Many other similar products force IT admins to either allow or prohibit employees from accessing a certain portal, such as Twitter. But with USG 3.0, IT admins can allow portals, but then restrict what is seen or posted onto them. For example, a company can allow access to YouTube, and then filter out any search queries which include the words “Jenna Jameson,” or “Pamela Anderson.” Similarly, on Twitter, if someone tries to post harmful information, such as disclosing a coworkers Social Security number, USG 3.0 can be set up to monitor this, and then deny the employee from posting this information. Companies can install FaceTime’s lexicon library or they can install their own customizable one. Thus, companies can still continue to use the social media we so heavily rely on, without sacrificing security.

Another new feature of USG 3.0 lets administrators create policies for its users. These range from corporate wide policies to ones configured for individual personnel or groups. These granular policies can include a time of day restriction, a bandwidth quota, and a usage quota. For instance, an IT admin could limit my time on Facebook to 5 hours of week (or day, year, month), while simultaneously limiting my coworkers use of VoIP to a certain amount. If a certain project requires extra usage, I can request this through a simple process set up by USG 3.0, and the system admin can either approve or deny this request.

Trying to bypass these protections by using Google’s “Incognito mode” or website anonymizers proves futile: USG 3.0 has blocked these as well.

All of these features can be monitored by system admins through USG 3.0’s new dashboard. Instead of limiting system admins to pre-programmed reports and static dashboards, USG 3.0 lets them customize it any way they see fit. They can drill down to individual users, or see an overview of total social media usage.


FaceTime also integrated an onboard virus checker to this version.
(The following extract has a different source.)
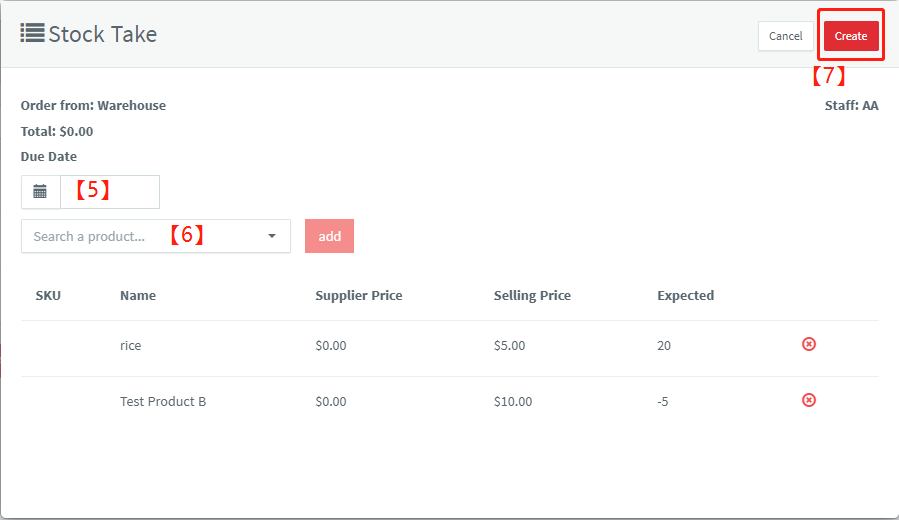Delete Test Product B using red X icon
The image size is (899, 520).
point(808,400)
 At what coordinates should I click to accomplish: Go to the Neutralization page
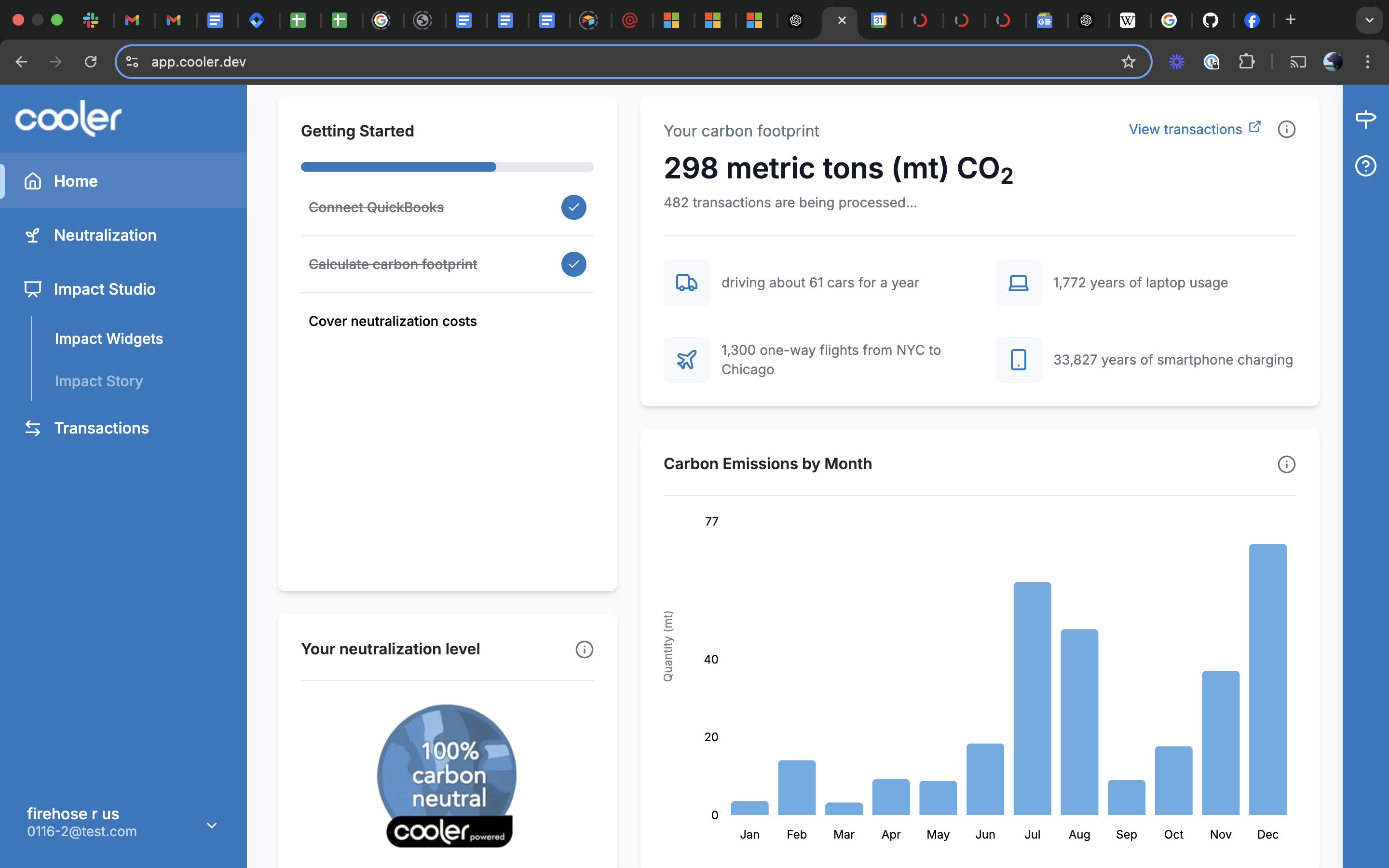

This new addition makes them a compliment to proxy providers rather than a competitor as companies do not have to choose between their previous security software and USG 3.0 since they will work seamlessly together.


FaceTime will see their biggest competition from other web security products such as Websense and McAfee. However, FaceTime is already established in a parallel market and is being used by the top 10 banks in the United States already.